En ese panorama, los medios de comunicación de masa están fortaleciendo la llamada politización del derecho penal, ya que la opinión pública quiere ver resultados cada vez más rápidos y, con ello, los políticos están introduciendo medidas legislativas simbólicas que debilitan las garantías vinculadas a la seguridad jurídica (Pérez Cepeda, 2007). Por lo tanto, a la luz de los riesgos y del miedo establecido en la sociedad, hay un aumento real de la legislación criminal, que ahora se considera un instrumento para combatir la criminalidad. Sin embargo, esto se caracteriza como un mecanismo ilusorio para hacer frente a las causas de la inseguridad social.

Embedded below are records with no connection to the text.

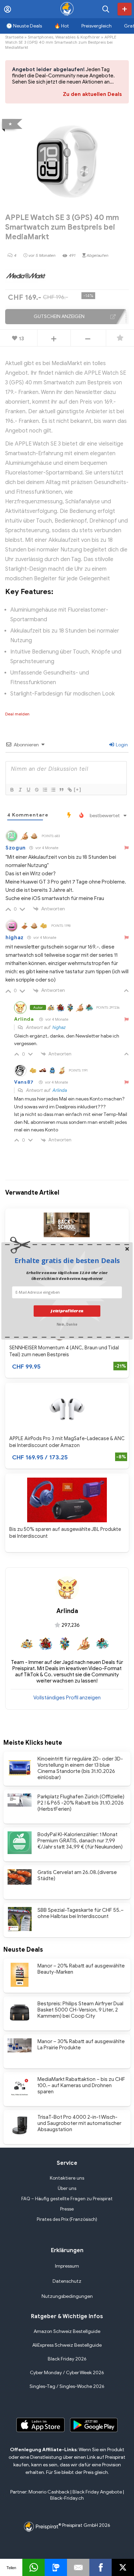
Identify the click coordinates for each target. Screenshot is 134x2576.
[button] (67, 1260)
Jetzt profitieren (67, 1310)
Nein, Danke (67, 1324)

Aun así, el propósito de utilizar el derecho penal como un dispositivo para controlar los riesgos -aunque, por regla general, sea simbólico- se basa precisamente en la inmediatez de sus resultados, como en el caso del encarcelamiento masivo.

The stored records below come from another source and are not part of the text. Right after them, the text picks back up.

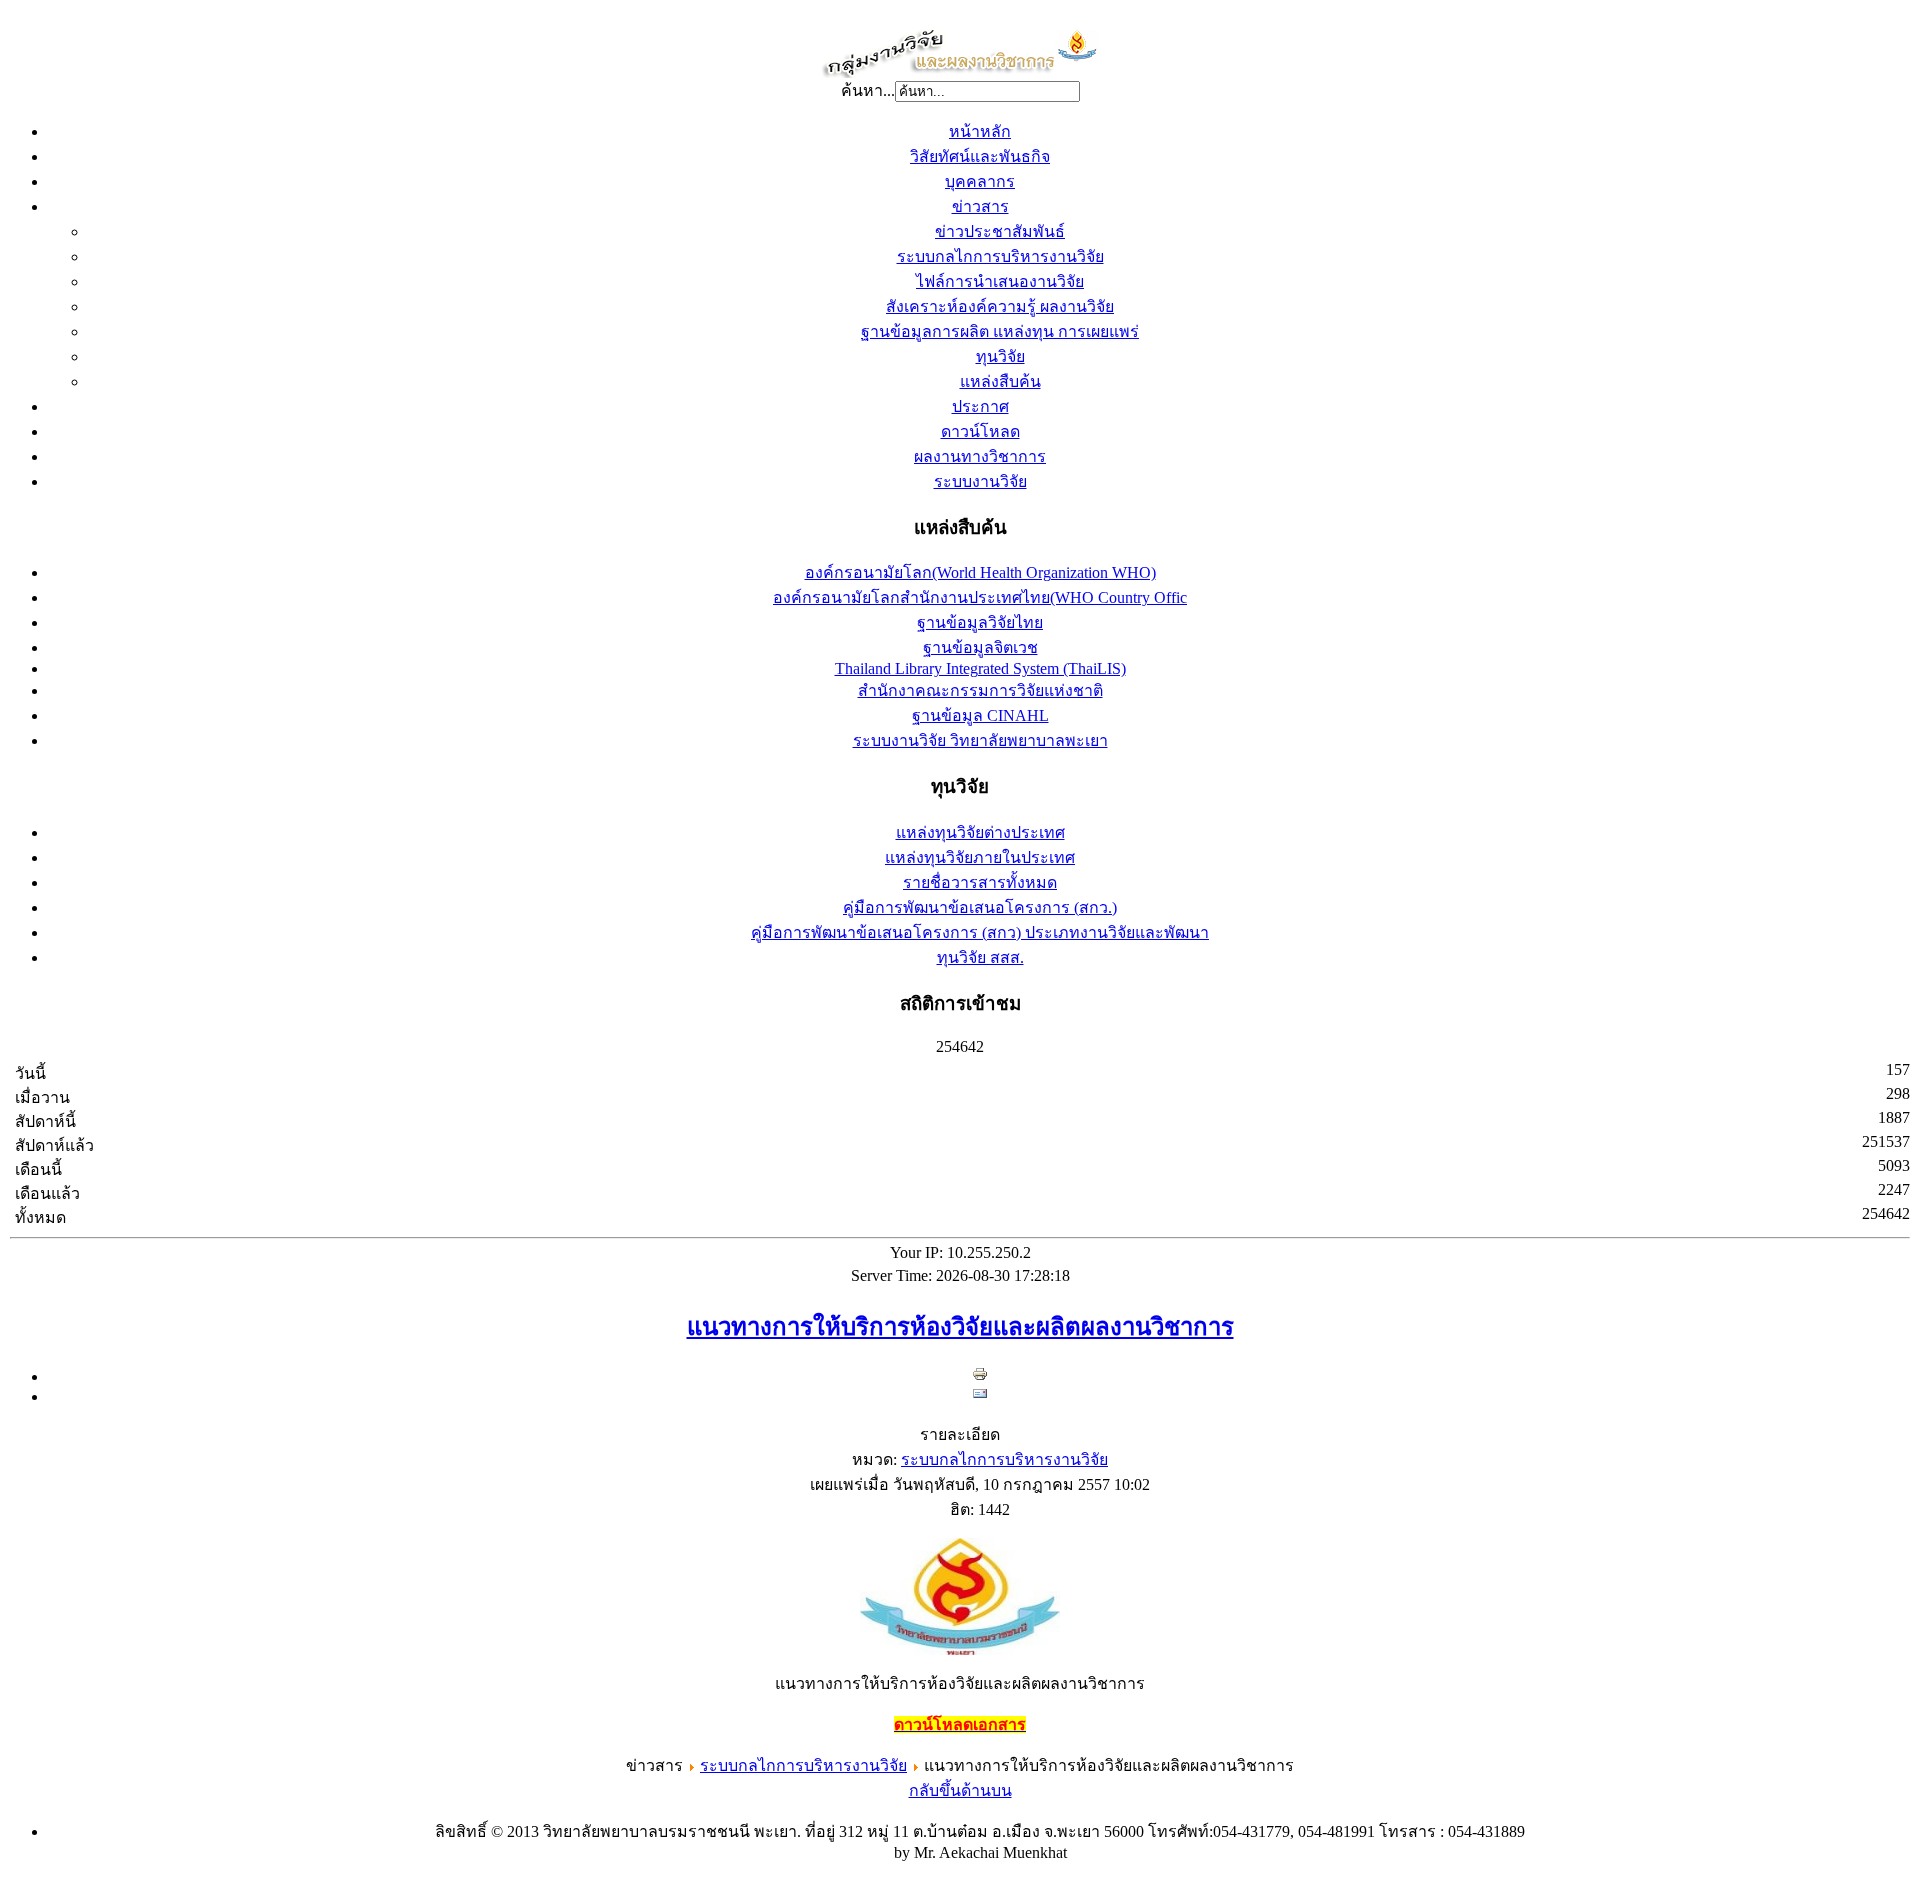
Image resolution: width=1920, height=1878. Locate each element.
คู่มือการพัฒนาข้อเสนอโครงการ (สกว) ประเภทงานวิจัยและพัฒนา (980, 932)
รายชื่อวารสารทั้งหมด (980, 882)
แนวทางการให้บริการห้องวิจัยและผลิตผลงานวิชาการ (960, 1327)
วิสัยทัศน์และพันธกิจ (980, 156)
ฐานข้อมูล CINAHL (980, 715)
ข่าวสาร (980, 206)
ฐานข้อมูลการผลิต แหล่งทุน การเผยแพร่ (1000, 331)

Fue especialmente a partir de la década de 1980 que las políticas económicas comenzaron a requerir que los instrumentos de control social se adaptaran a las transformaciones derivadas de la globalización y el neoliberalismo de mercado (Dornelles, 2008). Luego se produjo la transición del paradigma de la seguridad social al de la inseguridad colectiva, y fue precisamente por esta razón que se intensificaron las leyes penales con miras a combatir la delincuencia. De hecho, los ideales neoliberales presuponen la supremacía económica en detrimento, en varias ocasiones, de las causas sociales. Estos factores establecen un discurso paradójico, ya que, por un lado, se postula por una mínima intervención estatal en la esfera de la economía y, por otro lado, se desea la más amplia acción estatal posible en el ámbito represivopunitivo en relación con las condutas que transgreden la ley y el control de los grupos considerados como amenazadores para el orden social (Dornelles, 2008; Wedy, 2016).
El derecho penal contribuye así a la exclusión social de un enorme contingente humano, y es elevado de la condición de ultima ratio a prima ratio. Tal vez el único resultado posible sea la tranquilidad momentánea de la sociedad, porque no existe una capacidad efectiva de proporcionar derechos, ciudadanía y dignidad humana, ni de reducir considerablemente la criminalidad a partir de la aplicación de un aparato legislativo criminal punitivista. Con efectos substancialmente simbólicos, el derecho penal brasileño puede considerarse enmascarado como democrático. Pero representa, según Débora Regina Pastana (2007), “una violencia institucional ilegítima, diluida en la banalización de la desigualdad y reforzada en la selectividad del castigo y la consecuente aniquilación del agresor” (p. 212).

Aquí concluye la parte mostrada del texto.